Il était là depuis cinq minutes, lorsqu'une main s'appuya fortement sur son épaule.
«Qu'est-ce que tu fais la? lui demanda d'une voix rude un homme de haute taille qu'il n'avait pas vu venir.
—Je me repose, répondit Michel Strogoff.
—Est-ce que tu aurais l'intention de passer la nuit sur ce banc? reprit l'homme.
—Oui, si cela me convient, répliqua Michel Strogoff d'un ton un peu trop accentué pour le simple marchand qu'il devait être.

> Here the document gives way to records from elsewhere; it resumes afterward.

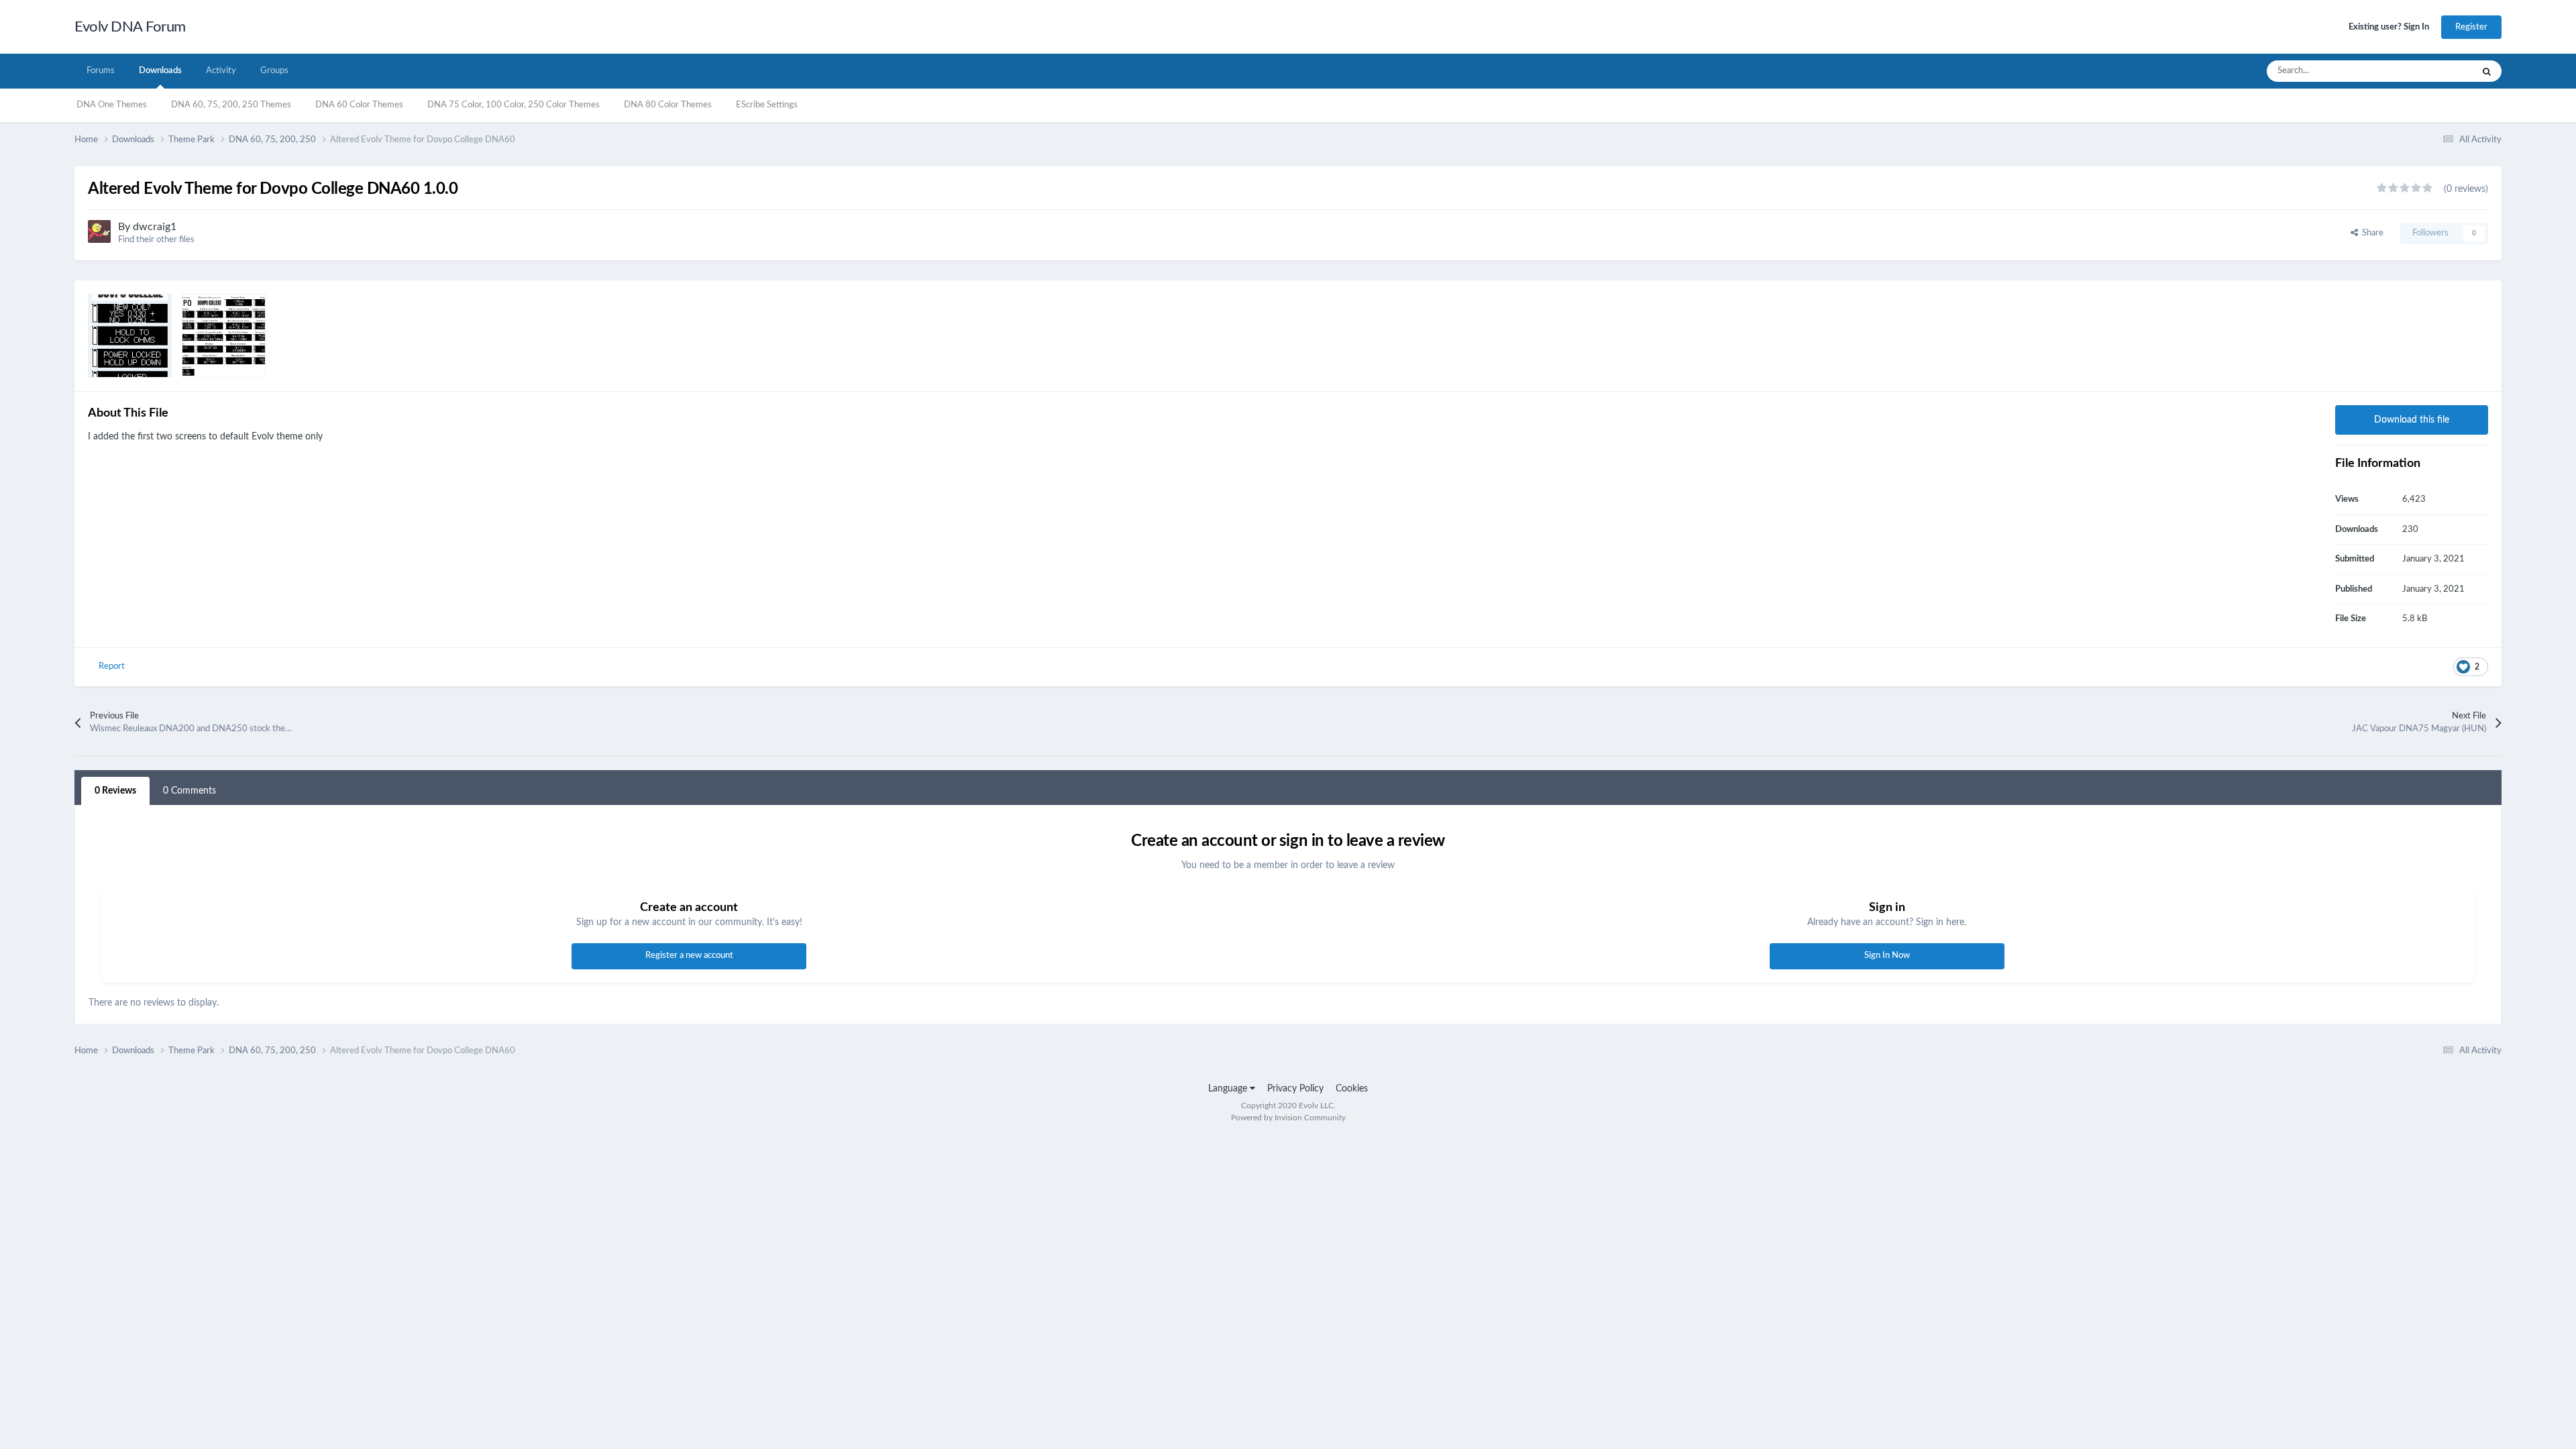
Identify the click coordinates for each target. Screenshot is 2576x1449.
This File (2439, 71)
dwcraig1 (154, 226)
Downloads (160, 70)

—Approche donc qu'on te voie!» dit l'homme. Michel Strogoff, se rappelant qu'il fallait être prudent avant tout, recula instinctivement.
«On n'a pas besoin de me voir,» répondit-il.
Et il mit, avec sang-froid, un intervalle d'une dizaine de pas entre son interlocuteur et lui.
Il lui sembla alors, en l'observant bien, qu'il avait affaire à une sorte de bohémien, tel qu'il s'en rencontre dans toutes les foires, et dont il n'est pas agréable de subir le contact ni physique ni moral. Puis, en regardant plus attentivement dans l'ombre qui commençait à s'épaissir, il aperçut près de la case un vaste chariot, demeure habituelle et ambulante de ces zingaris ou tsiganes qui fourmillent en Russie, partout où il y a quelques kopeks à gagner.